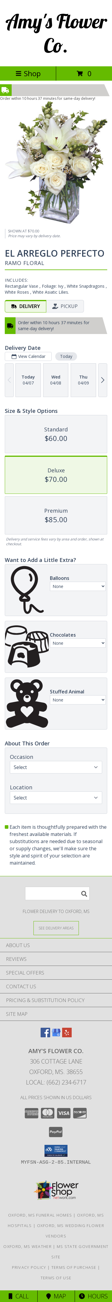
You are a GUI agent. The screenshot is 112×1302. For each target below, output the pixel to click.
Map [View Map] (56, 1296)
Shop (28, 73)
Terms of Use (56, 1277)
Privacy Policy (29, 1267)
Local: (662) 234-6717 (56, 1082)
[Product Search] (57, 893)
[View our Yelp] (67, 1035)
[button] (56, 1151)
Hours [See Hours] (93, 1296)
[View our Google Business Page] (56, 1035)
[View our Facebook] (45, 1035)
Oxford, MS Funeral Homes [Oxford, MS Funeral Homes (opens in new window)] (40, 1215)
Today (66, 356)
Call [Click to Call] (19, 1296)
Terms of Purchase (73, 1267)
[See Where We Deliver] (56, 928)
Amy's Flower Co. (56, 33)
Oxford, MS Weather (27, 1246)
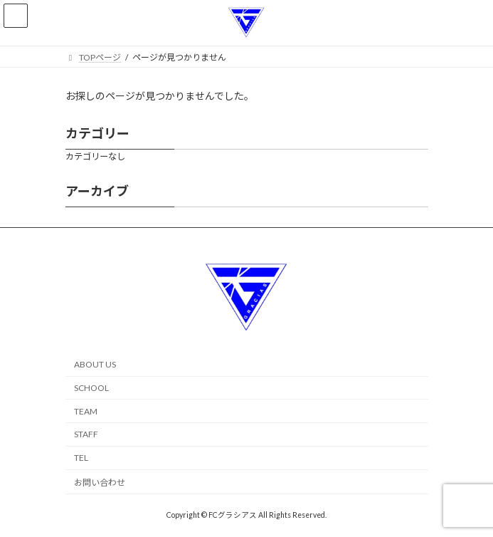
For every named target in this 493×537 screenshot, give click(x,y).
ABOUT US (95, 364)
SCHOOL (91, 387)
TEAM (85, 411)
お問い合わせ (99, 482)
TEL (81, 457)
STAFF (86, 434)
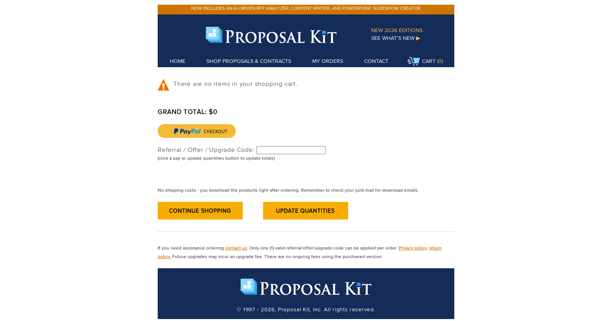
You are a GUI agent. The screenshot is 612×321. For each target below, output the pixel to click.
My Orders (327, 61)
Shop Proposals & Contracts (248, 61)
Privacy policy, (413, 247)
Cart (421, 61)
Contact (376, 61)
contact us (236, 247)
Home (177, 61)
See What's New (395, 38)
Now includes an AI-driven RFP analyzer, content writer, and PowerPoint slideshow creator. (306, 8)
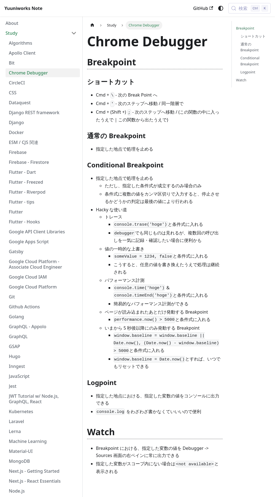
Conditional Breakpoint (250, 60)
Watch (241, 80)
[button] (41, 33)
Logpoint (248, 72)
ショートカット (253, 36)
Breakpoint (245, 28)
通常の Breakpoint (250, 47)
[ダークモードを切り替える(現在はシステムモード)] (220, 8)
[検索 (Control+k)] (249, 8)
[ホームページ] (92, 25)
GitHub (203, 8)
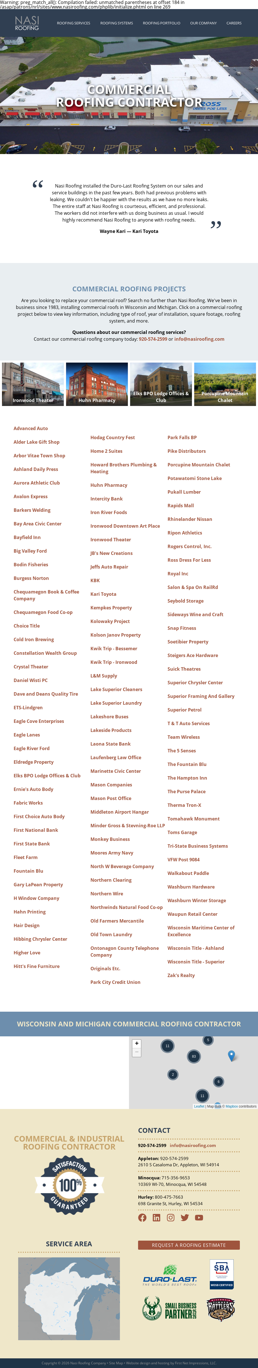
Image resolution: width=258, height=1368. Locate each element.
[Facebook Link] (144, 1220)
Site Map (116, 1363)
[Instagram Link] (172, 1220)
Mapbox (232, 1106)
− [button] (137, 1052)
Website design (138, 1363)
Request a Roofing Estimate (189, 1245)
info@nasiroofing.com (199, 339)
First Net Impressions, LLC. (196, 1363)
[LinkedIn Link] (158, 1220)
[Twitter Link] (187, 1220)
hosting (164, 1363)
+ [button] (137, 1044)
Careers (234, 23)
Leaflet (199, 1106)
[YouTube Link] (201, 1220)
- - -
Problem to work on:
Count the lines in the records above that contain the string "agent", with case significant, and reply with the number alone.

Task result:
2